• TASK STATEMENT: From the first line to the last, restate every record word for word, leaving out the pictures.

• EXTRACTED RECORDS:
-*-*-

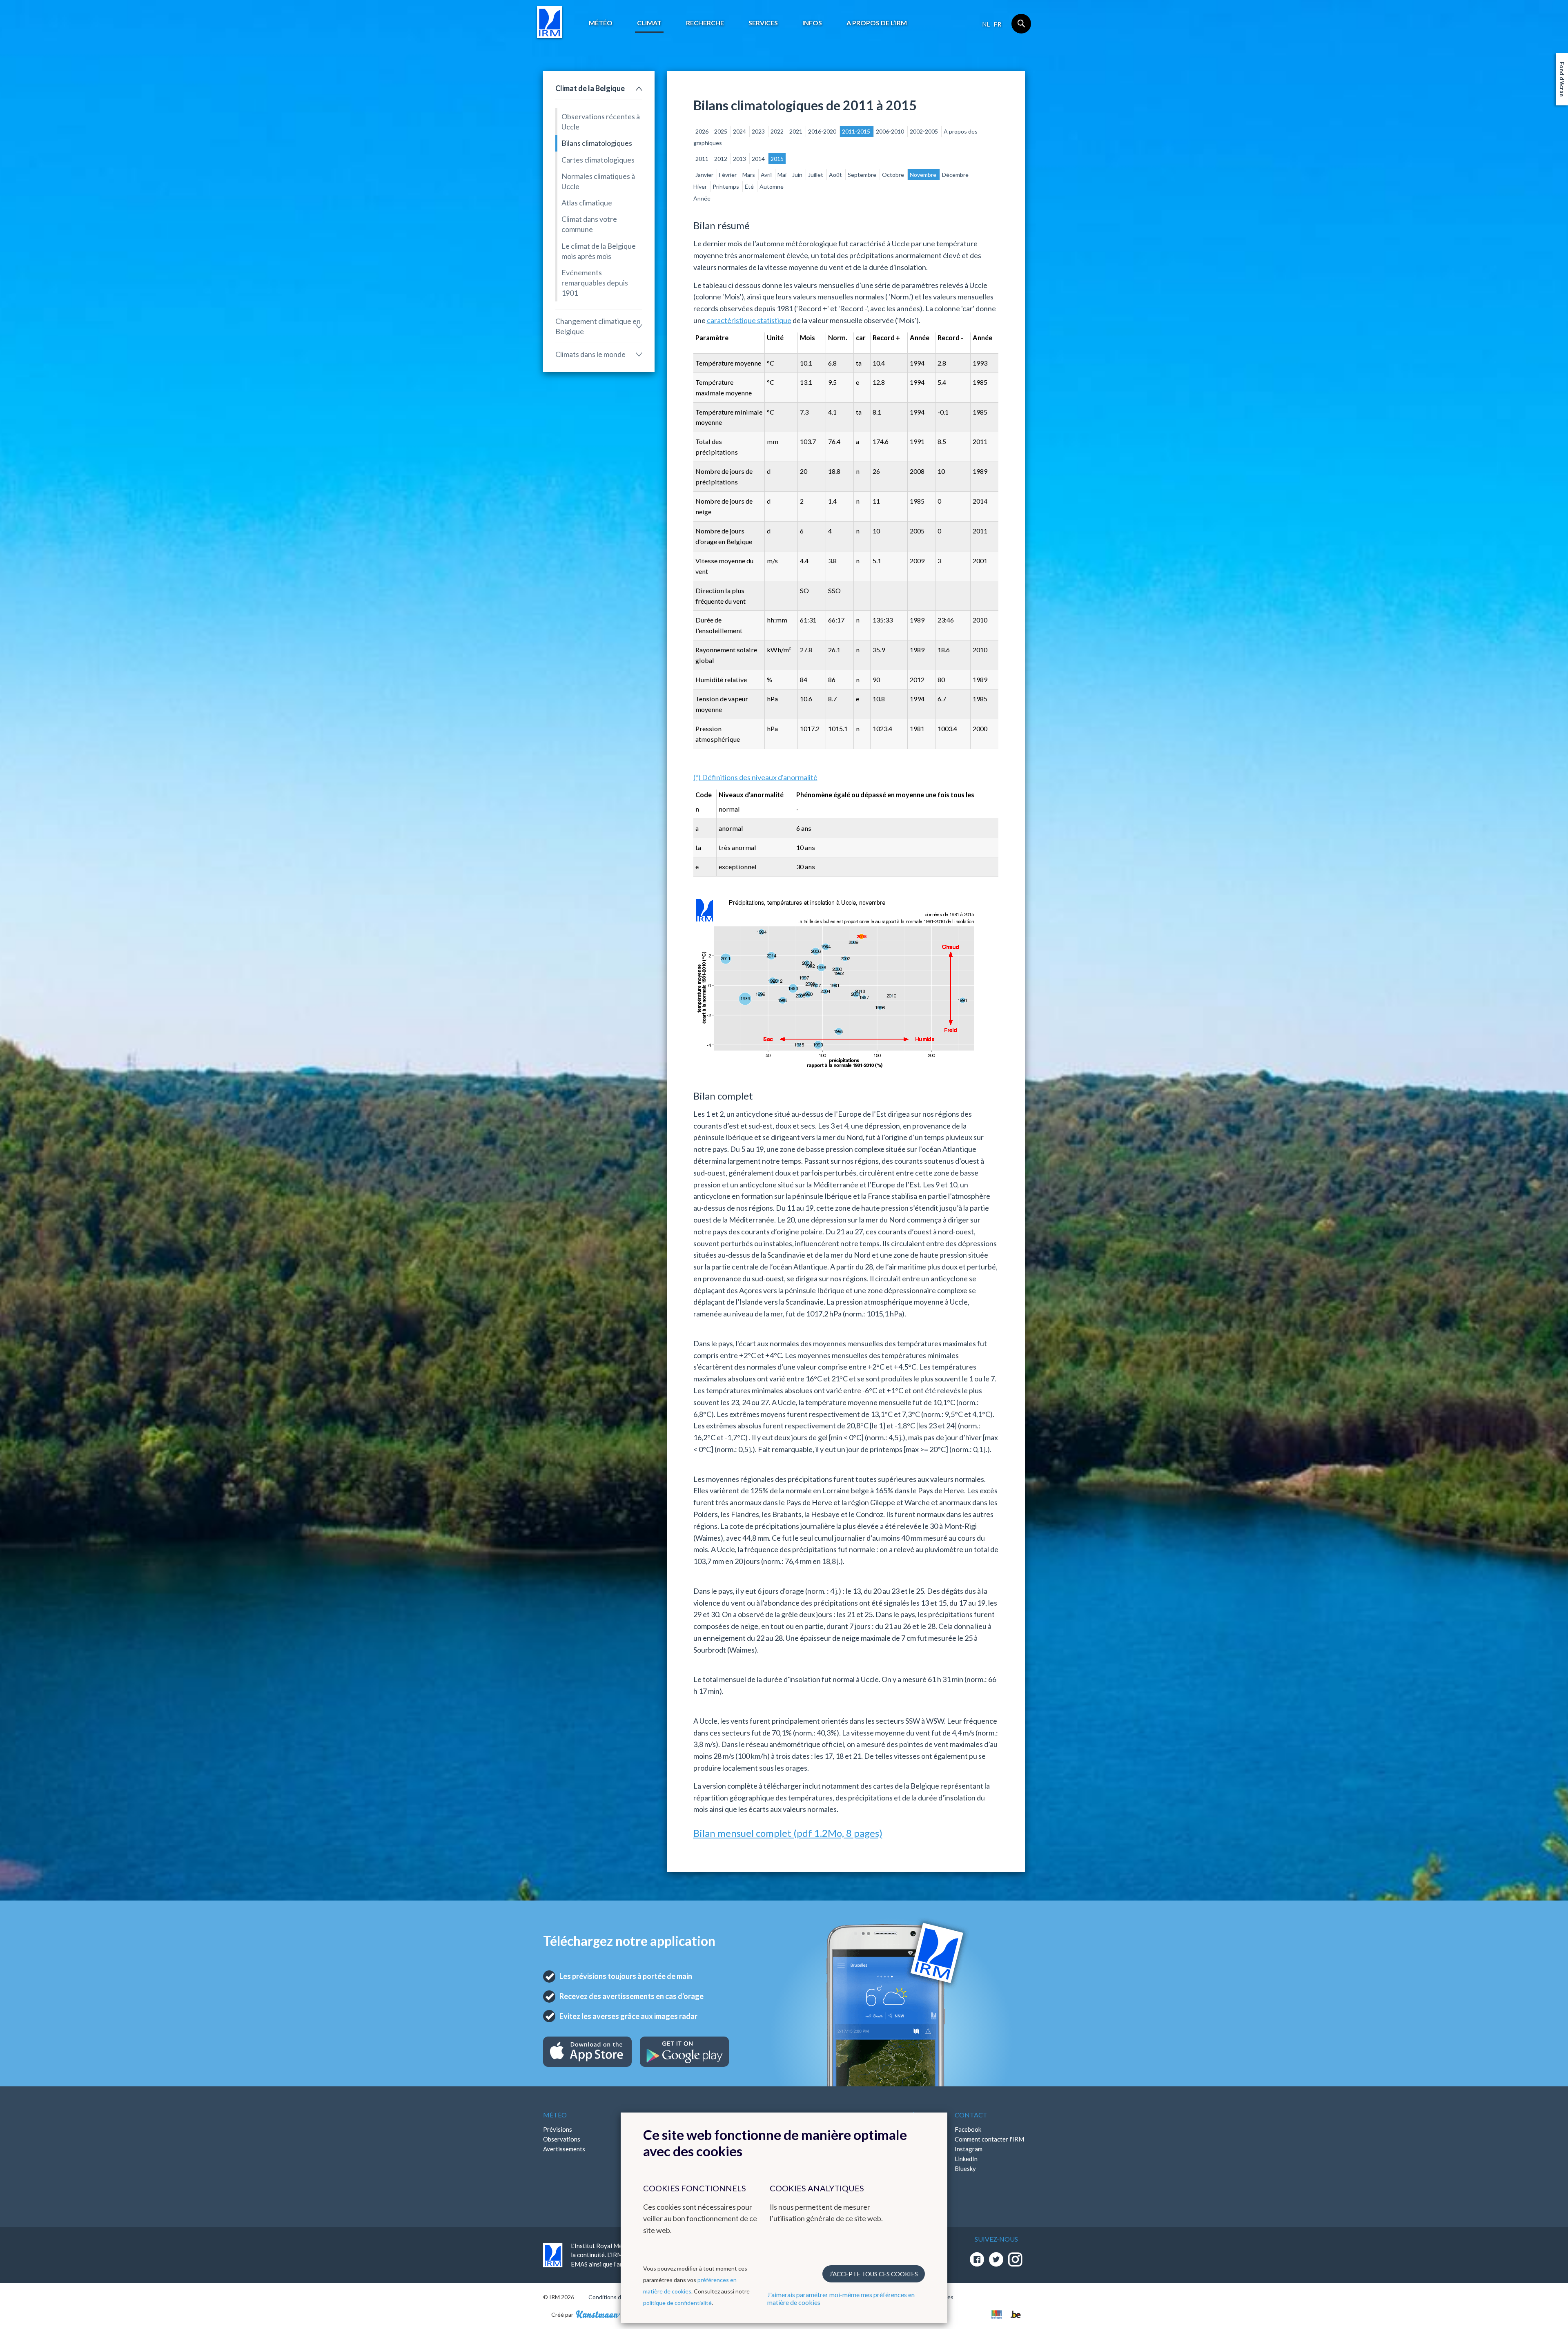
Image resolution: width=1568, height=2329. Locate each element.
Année (701, 198)
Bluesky (965, 2168)
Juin (798, 174)
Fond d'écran (1562, 79)
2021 (796, 131)
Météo (600, 23)
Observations (561, 2139)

-*-*-

• RESULT OF THE EXERCISE:
Image resolution: width=1568, height=2329. Locate each element.
Année (701, 198)
Bluesky (965, 2168)
Juin (798, 174)
Fond d'écran (1562, 79)
2021 (796, 131)
Météo (600, 23)
Observations (561, 2139)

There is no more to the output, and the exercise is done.